**Written request**
Copy the lines below word for word, starting at the line containing "The height and width of the screenshot is (642, 1024)." and ending at the line containing "(x=598, y=575)", both included.

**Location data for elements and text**
----

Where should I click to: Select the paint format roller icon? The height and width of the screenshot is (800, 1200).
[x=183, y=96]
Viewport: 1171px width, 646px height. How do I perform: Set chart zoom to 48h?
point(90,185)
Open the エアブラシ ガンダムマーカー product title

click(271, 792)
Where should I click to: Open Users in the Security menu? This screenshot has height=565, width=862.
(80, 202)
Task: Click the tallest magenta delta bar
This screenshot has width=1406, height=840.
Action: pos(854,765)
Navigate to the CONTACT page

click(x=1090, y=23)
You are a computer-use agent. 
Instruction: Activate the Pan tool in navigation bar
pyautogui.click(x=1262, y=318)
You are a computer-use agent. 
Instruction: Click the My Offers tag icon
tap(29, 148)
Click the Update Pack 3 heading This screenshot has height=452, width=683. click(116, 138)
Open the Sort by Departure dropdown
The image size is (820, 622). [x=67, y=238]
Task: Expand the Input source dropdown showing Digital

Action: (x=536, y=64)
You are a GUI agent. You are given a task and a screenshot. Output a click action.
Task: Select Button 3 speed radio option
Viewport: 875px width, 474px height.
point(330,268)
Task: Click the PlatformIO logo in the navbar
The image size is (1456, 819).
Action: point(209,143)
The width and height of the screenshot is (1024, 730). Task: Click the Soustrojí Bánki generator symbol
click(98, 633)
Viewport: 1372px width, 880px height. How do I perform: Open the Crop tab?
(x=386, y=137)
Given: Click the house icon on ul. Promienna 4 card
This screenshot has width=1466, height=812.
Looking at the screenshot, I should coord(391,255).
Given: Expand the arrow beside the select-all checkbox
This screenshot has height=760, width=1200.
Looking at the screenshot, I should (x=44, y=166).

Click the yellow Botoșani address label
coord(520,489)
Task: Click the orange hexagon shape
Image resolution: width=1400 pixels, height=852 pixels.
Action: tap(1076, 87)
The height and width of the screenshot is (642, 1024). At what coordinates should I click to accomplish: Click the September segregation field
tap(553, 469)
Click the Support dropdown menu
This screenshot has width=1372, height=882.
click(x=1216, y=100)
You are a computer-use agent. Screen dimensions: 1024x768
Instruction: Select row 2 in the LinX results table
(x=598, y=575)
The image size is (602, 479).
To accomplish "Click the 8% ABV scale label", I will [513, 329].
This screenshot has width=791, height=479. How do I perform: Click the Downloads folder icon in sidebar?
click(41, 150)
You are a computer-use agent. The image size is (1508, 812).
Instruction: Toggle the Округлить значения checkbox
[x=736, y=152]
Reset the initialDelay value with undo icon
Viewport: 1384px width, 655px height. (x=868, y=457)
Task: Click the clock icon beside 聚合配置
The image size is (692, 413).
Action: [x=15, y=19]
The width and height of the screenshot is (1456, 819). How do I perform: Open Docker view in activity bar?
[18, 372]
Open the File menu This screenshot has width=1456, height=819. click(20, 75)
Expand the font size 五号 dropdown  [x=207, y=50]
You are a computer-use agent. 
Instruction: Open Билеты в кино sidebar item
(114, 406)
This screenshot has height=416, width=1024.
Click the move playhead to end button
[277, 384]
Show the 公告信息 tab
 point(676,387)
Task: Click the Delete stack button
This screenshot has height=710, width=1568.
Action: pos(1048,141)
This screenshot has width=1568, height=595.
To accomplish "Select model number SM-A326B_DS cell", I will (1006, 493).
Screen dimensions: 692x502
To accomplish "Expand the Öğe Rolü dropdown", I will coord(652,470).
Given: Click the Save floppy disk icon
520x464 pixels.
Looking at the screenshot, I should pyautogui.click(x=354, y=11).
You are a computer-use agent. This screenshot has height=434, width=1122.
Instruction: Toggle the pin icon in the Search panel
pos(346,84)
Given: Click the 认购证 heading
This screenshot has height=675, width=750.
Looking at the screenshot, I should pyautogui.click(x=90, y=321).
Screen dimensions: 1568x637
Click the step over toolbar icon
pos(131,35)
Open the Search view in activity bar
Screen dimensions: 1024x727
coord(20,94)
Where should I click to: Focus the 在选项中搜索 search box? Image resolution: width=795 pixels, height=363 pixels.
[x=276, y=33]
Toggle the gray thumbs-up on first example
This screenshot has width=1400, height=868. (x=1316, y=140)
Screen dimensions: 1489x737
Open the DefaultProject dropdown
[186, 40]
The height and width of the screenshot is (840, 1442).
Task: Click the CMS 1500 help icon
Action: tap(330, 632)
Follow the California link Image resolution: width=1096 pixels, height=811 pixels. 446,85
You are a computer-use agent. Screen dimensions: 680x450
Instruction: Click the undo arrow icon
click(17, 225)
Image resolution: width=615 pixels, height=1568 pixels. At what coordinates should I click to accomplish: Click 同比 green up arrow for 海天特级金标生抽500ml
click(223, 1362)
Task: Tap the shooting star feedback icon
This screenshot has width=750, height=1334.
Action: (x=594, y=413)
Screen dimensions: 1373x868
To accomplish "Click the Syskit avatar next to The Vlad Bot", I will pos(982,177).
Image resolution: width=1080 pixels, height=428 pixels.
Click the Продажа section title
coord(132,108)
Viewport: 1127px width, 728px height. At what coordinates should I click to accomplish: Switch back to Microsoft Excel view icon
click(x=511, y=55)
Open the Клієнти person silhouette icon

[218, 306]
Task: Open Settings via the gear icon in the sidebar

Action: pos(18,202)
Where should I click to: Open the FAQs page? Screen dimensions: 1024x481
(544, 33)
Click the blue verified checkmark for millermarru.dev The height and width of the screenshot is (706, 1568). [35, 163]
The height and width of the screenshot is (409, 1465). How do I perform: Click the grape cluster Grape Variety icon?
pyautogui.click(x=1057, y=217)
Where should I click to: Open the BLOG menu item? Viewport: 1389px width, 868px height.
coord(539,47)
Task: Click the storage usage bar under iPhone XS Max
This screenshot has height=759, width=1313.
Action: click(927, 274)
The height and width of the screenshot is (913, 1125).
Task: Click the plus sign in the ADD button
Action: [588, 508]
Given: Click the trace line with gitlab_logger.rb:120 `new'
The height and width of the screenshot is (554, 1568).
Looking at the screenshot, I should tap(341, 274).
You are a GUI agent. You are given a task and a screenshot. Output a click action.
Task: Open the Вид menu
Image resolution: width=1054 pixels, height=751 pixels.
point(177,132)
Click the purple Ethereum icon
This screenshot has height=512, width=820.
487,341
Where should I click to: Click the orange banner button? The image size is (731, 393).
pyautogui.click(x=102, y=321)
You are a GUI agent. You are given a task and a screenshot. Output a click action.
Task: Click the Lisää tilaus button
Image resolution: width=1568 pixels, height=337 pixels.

----

**Worked answer**
The height and width of the screenshot is (642, 1024). At what coordinates should I click to accomplish: Click the September segregation field
tap(553, 469)
Click the Support dropdown menu
This screenshot has width=1372, height=882.
click(x=1216, y=100)
You are a computer-use agent. Screen dimensions: 1024x768
Instruction: Select row 2 in the LinX results table
(x=598, y=575)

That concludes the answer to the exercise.